Pterostylis multiflora, commonly known as the tall tiny greenhood, is a species of orchid endemic to south-eastern Australia. As with similar orchids, plants in flower differ from those that are not. Those not in flower have a rosette of leaves lying flat on the ground. Plants in flower lack a rosette but have up to twenty tiny green, white, and brown flowers in summer. The flowering stem has up to six stem leaves.

==Description==
Pterostylis multiflora is a terrestrial, perennial, deciduous, herb with an underground tuber and when not flowering, a rosette of three to eight egg-shaped to heart-shaped leaves that lie flat on the ground. Each leaf is 8-23 mm long and 5-15 mm wide. Plants in flower have between three and twenty flowers 8-10 mm long, crowded on a spike 200-450 mm high. Between three and six stem leaves are wrapped around the flowering spike. The flowers are green and white near their bases and brownish nearer the tip. The dorsal sepal and petals are fused, forming a hood or "galea" over the column. The galea is erect near its base but then curves forward. The lateral sepals are erect, held closely against the galea with narrow tips about 3 mm long that do not project above the galea. There is a small notch in the sinus between the bases of the lateral sepals. The labellum is about 3-4 mm long, about 1.5 mm wide and is not visible from outside the flower.
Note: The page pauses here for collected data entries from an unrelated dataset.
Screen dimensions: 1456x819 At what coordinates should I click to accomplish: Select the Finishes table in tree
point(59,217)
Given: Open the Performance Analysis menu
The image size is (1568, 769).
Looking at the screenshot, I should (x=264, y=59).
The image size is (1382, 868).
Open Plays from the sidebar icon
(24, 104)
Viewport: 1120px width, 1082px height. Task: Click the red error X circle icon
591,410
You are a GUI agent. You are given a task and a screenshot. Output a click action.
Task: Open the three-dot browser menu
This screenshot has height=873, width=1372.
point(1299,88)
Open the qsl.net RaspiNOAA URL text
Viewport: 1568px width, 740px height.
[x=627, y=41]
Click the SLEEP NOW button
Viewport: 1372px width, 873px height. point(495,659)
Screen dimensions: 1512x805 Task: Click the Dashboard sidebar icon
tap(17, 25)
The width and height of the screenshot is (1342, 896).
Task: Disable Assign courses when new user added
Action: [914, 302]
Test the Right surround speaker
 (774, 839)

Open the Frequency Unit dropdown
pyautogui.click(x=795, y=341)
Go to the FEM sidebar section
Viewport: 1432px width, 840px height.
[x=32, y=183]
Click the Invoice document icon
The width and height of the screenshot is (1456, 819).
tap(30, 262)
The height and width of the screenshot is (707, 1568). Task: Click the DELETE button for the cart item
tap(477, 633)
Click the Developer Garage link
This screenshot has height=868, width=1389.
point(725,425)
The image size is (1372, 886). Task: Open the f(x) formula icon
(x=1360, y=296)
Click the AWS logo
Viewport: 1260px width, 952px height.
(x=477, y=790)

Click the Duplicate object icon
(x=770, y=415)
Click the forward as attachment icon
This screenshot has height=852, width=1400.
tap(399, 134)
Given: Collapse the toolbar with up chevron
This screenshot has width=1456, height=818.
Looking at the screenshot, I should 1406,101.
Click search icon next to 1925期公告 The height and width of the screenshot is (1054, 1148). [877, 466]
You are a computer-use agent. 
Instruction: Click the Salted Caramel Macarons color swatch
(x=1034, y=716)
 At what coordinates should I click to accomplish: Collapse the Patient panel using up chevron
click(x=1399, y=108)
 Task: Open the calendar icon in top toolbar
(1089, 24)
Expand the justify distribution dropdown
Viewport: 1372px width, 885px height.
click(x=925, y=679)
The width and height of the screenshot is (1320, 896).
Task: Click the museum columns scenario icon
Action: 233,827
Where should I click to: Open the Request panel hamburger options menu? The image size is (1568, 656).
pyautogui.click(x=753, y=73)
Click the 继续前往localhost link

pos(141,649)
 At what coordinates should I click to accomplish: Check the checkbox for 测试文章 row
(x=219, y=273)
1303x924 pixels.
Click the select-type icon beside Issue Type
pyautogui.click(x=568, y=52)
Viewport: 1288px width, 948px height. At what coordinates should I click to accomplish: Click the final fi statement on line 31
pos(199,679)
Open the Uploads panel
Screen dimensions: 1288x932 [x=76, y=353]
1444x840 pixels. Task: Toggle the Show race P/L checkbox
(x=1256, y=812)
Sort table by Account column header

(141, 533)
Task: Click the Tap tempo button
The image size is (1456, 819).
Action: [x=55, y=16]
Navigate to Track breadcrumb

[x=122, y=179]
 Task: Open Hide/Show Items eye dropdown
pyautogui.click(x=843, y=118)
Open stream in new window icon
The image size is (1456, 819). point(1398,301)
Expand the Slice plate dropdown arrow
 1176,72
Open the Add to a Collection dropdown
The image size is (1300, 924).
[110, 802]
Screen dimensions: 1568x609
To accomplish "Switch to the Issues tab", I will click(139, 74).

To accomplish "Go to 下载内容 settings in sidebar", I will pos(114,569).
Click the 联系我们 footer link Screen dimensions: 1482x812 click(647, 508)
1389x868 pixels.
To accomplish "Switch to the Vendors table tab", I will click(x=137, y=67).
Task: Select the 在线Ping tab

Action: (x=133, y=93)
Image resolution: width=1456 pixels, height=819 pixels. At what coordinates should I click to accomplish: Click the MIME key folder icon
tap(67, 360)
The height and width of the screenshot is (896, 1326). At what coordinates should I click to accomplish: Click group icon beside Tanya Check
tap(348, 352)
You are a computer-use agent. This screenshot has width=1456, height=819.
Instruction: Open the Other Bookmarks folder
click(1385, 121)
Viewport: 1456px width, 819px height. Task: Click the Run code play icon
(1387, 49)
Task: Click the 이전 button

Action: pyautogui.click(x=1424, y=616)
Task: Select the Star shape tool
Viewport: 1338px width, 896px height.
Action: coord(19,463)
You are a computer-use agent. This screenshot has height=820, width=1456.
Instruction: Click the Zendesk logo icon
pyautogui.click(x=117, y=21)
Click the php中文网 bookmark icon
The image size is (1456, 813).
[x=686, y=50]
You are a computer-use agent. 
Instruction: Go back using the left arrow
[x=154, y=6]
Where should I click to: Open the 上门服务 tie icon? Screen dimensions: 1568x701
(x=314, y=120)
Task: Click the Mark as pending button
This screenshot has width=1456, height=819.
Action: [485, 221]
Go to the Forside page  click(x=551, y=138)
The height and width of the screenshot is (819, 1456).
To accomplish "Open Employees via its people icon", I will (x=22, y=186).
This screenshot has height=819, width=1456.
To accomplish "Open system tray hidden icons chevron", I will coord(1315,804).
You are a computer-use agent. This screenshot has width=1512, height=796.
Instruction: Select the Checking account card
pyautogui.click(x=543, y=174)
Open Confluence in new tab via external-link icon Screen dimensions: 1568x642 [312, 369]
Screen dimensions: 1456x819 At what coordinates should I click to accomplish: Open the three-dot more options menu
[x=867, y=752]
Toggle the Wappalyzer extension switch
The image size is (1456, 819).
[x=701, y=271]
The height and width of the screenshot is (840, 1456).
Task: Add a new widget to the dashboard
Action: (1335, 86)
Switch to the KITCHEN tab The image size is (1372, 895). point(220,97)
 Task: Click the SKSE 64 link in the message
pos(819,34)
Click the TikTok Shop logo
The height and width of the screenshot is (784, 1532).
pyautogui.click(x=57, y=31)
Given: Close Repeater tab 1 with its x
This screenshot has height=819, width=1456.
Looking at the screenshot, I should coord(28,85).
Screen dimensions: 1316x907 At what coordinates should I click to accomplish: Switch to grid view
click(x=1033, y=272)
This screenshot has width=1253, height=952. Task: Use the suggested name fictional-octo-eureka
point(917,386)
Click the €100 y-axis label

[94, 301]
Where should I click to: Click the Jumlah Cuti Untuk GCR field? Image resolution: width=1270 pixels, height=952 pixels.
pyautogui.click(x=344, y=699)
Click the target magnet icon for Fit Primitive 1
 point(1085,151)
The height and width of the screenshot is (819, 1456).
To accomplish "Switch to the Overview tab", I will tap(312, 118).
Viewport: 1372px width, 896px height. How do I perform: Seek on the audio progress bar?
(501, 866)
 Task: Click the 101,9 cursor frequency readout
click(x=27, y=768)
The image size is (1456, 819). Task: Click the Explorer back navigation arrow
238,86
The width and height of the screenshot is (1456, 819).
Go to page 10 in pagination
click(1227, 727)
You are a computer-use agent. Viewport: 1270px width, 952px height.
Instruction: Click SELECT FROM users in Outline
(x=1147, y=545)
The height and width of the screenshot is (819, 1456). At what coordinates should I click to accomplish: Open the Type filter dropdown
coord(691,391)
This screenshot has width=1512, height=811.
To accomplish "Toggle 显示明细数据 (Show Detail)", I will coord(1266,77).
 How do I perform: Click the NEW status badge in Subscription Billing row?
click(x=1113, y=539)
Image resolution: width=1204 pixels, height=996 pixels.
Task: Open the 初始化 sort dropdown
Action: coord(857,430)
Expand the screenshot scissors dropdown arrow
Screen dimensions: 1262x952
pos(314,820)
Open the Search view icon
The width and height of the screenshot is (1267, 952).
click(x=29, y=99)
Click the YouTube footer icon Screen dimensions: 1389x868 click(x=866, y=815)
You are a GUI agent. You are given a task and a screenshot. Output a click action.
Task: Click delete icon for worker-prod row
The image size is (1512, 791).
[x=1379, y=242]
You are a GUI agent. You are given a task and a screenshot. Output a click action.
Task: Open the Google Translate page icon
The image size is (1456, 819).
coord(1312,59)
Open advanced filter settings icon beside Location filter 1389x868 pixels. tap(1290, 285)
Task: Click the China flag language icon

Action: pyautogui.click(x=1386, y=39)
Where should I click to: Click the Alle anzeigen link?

Flowering occurs from January to March.

==Taxonomy and naming==
This greenhood was first formally described in 2008 by David Jones who gave it the name Speculantha multiflora and published the description in Australian Orchid Research. In 2010, Gary Backhouse changed the name to Pterostylis multiflora. The specific epithet (multiflora) is a Latin word meaning "many-flowered".

==Distribution and habitat==
The tall tiny greenhood grows in open forest with grasses or shrubs in north-eastern Victoria.